絶対に愛さないと決めた俺様外科医の子を授かりました
「そう硬くなるな。美澄」
「……!」
 急に呼びかけられて、美澄は弾かれたように彼を見る。
「便宜上のことだ。名前を呼ばなかったら不自然だろ」
「透夜、さん。これでいいですか?」
「ああ。そのうち慣れてくれ」
 そういう彼も少しこそばゆいような顔をしている。
 お互い様と美澄は思うことにした。
 その他、細かい部分は一緒に暮らしはじめてから色々出てくるだろうからその都度相談し合うということになり、お開きになったのだけれど。

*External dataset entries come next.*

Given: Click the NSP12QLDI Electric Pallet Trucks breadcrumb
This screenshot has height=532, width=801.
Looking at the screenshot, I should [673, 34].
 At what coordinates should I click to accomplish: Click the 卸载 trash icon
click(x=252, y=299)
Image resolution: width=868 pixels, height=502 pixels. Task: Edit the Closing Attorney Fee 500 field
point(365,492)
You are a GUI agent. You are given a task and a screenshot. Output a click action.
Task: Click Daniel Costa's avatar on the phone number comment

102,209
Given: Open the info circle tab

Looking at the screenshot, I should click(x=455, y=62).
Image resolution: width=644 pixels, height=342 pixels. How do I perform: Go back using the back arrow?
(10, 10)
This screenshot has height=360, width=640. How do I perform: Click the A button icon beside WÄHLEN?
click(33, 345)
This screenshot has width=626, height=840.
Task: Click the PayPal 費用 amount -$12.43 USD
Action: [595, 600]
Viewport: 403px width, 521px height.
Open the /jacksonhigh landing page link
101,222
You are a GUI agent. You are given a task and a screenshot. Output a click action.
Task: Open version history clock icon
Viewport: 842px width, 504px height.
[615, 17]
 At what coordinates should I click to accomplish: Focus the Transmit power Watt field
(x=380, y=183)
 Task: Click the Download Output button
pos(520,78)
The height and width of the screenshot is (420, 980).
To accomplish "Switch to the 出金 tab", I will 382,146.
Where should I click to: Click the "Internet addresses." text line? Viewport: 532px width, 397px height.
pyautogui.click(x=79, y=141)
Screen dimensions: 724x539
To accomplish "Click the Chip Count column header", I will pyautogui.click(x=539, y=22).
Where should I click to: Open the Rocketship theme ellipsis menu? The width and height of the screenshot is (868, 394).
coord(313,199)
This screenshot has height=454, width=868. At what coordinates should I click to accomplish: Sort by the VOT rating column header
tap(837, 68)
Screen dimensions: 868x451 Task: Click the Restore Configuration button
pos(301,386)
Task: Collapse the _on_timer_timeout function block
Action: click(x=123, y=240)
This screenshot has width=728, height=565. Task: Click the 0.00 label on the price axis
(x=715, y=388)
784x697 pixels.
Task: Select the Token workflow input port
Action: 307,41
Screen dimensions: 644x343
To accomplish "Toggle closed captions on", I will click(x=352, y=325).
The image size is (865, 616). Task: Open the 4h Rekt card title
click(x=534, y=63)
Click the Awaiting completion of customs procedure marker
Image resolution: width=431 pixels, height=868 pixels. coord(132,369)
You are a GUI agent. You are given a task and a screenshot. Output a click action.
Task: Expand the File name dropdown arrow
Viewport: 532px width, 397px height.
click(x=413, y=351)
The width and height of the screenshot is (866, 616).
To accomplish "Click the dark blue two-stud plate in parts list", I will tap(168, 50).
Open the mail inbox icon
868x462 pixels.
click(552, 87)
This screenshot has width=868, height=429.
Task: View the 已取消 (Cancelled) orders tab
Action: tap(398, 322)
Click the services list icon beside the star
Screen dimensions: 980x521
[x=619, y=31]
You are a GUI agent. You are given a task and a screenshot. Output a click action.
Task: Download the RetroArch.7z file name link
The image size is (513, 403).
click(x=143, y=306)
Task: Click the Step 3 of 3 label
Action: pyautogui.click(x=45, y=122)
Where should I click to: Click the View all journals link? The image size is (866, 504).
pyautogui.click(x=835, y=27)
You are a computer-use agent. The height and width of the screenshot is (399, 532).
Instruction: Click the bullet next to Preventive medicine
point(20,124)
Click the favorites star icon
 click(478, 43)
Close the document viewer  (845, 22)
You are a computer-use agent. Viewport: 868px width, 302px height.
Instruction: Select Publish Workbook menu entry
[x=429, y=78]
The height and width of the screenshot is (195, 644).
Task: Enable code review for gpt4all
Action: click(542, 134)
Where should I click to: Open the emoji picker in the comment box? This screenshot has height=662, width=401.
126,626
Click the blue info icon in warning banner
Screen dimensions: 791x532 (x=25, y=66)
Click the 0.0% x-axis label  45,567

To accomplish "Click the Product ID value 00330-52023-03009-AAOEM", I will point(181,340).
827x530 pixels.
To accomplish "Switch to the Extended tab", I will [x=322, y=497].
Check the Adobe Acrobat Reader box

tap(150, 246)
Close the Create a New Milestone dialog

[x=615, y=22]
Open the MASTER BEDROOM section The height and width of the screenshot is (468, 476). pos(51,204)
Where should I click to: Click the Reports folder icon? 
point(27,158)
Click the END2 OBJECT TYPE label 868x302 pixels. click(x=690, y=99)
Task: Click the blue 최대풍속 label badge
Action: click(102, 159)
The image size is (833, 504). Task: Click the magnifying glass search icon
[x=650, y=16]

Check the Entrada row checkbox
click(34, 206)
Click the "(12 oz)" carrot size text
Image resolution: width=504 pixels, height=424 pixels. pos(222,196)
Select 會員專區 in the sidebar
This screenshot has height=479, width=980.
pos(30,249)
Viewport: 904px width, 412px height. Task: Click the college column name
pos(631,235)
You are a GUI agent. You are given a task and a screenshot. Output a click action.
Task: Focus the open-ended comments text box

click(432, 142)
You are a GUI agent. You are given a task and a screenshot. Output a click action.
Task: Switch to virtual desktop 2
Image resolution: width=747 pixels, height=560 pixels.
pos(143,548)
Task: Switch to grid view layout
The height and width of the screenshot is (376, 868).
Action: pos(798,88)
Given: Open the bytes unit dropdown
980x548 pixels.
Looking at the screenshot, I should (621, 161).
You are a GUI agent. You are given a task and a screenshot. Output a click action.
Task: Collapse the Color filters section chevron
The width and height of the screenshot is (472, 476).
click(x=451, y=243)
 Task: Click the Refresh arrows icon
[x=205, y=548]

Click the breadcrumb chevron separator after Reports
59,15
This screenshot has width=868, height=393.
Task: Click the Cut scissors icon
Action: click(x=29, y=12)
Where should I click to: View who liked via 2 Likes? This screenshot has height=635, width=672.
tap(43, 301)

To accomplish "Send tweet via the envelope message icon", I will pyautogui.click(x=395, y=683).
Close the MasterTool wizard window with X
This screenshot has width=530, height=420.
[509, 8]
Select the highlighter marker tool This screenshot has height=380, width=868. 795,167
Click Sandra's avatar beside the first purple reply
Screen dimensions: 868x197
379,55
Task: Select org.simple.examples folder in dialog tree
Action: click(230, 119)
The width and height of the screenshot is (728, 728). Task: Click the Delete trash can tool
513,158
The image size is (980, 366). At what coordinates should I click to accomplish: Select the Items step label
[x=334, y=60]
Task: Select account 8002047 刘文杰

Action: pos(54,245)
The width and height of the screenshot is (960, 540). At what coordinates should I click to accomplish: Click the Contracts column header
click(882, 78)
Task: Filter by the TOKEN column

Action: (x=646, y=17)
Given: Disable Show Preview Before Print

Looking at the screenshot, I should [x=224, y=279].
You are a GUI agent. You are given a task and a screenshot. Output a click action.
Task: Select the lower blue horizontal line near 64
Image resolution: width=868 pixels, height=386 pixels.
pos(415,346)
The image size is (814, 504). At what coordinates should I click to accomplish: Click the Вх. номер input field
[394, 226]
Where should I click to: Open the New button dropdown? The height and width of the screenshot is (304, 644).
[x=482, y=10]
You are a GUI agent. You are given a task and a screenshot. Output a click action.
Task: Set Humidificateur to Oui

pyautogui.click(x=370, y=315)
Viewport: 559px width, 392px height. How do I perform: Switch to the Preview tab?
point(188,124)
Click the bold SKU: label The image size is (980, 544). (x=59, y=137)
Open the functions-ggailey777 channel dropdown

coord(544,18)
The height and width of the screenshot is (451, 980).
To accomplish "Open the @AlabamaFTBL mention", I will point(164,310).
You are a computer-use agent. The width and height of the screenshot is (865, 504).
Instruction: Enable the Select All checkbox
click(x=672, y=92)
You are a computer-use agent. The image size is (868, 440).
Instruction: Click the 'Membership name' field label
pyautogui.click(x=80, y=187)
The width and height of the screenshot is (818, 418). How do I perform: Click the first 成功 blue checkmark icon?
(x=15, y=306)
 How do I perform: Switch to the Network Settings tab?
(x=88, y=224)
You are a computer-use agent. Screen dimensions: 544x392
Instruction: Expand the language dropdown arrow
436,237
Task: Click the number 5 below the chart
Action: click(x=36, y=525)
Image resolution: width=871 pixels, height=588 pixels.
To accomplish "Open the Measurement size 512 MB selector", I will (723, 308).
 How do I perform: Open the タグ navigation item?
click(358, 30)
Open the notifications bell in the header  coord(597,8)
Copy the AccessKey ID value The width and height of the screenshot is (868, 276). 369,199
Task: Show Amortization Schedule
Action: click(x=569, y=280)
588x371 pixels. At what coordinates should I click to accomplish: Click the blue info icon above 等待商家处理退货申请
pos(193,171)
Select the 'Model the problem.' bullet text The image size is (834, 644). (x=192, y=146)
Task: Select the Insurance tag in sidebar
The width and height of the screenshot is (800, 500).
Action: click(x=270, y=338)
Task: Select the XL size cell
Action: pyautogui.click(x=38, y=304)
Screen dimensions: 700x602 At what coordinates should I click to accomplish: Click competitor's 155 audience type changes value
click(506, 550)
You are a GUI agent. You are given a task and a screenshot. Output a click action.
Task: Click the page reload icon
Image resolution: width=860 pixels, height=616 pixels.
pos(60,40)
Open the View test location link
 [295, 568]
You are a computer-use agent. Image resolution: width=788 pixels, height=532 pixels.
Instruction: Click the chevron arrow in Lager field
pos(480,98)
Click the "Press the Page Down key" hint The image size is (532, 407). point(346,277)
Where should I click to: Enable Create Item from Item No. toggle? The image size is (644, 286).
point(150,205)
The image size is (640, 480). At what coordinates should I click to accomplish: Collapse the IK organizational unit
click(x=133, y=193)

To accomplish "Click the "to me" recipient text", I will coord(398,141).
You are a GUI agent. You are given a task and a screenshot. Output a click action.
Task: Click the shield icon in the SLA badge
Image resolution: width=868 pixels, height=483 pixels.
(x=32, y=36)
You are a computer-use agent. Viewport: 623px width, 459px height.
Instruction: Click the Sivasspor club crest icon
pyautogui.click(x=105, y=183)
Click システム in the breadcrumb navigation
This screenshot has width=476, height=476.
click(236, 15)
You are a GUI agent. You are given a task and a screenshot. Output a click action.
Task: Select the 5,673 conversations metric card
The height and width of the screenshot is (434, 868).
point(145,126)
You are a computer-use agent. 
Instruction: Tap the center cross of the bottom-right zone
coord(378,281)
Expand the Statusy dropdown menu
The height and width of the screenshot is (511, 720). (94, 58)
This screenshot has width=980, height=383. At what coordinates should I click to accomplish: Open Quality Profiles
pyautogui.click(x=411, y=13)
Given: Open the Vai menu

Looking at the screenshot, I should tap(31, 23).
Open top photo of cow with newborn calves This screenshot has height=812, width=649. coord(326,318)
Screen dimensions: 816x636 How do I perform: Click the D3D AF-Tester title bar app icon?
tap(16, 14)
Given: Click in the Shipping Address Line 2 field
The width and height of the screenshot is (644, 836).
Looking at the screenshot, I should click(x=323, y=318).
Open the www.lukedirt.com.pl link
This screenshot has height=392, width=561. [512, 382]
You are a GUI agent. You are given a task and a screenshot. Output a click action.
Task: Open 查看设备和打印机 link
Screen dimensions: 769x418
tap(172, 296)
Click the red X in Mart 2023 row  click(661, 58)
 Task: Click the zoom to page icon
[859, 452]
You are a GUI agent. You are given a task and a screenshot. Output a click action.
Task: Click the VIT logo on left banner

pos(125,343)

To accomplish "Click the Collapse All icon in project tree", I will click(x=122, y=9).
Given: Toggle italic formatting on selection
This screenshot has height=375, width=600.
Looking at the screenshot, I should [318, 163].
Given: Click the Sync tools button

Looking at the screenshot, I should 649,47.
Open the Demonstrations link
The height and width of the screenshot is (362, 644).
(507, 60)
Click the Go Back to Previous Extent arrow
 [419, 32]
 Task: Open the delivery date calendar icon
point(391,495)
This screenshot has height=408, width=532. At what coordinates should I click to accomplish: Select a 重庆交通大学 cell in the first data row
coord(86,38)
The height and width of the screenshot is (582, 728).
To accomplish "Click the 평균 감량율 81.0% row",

 透夜のスマホがテーブルの上で震える。画面には東雲総合病院と表示されてあった。
「――わかった。すぐに行く。準備していてくれ」
「呼び出しですか?」
「ああ。初日から悪いな。何時に戻れるかはわからないから、適当にしていてくれ」
 透夜はそばにあったジャケットを掴み、玄関へと急ぐ。
「わかりました。えっと……いってらっしゃい」
 とりあえず見送るべきかと思い、美澄は玄関先で手を振ってみた。
 すると透夜が突然固まったので、美澄は慌てふためく。
「もしかして、これはやらない方がいいですか? さっきのリストにはありませんでしたが」
「いや、行ってくる」
 透夜は何かを言及するわけではなく行ってしまった。
(何も言われないのも、それはそれで……はずかしい)
 美澄は宙を掻いた手を胸のあたりに収めると、じわりと頬に熱を感じ、しばらく心の中でじたばた悶絶する。
「何これ、すごく……むずむずする……っ」
 それから――ひとりになった美澄は、夕飯の時間まで新居の中をうろうろし、片づけをしてみたり電化製品をいじってみたり、献立を考えたりして過ごした。
『夫婦のカルテ』を確認し、美澄はうんうんと頷く。
 透夜に好き嫌いはないようだ。
(料理を作るのに、好き嫌いがないのはありがたいよね……)
 不意に、誕生日の欄に目を止まった。
「へえ、透夜さんってクリスマス生まれなんだ……」
 婚姻届を記入するときにも生年月日の欄はあったけれど、あのときは必死だったから気にしていなかった。思わず子どもたちのために変身したサンタクロースの姿を想像してみたが、似合わない……と、美澄は頭を振った。
 結局、透夜が戻ってきたのは午後九時過ぎ。美澄がお風呂から上がる頃にばったりと顔を合わせた。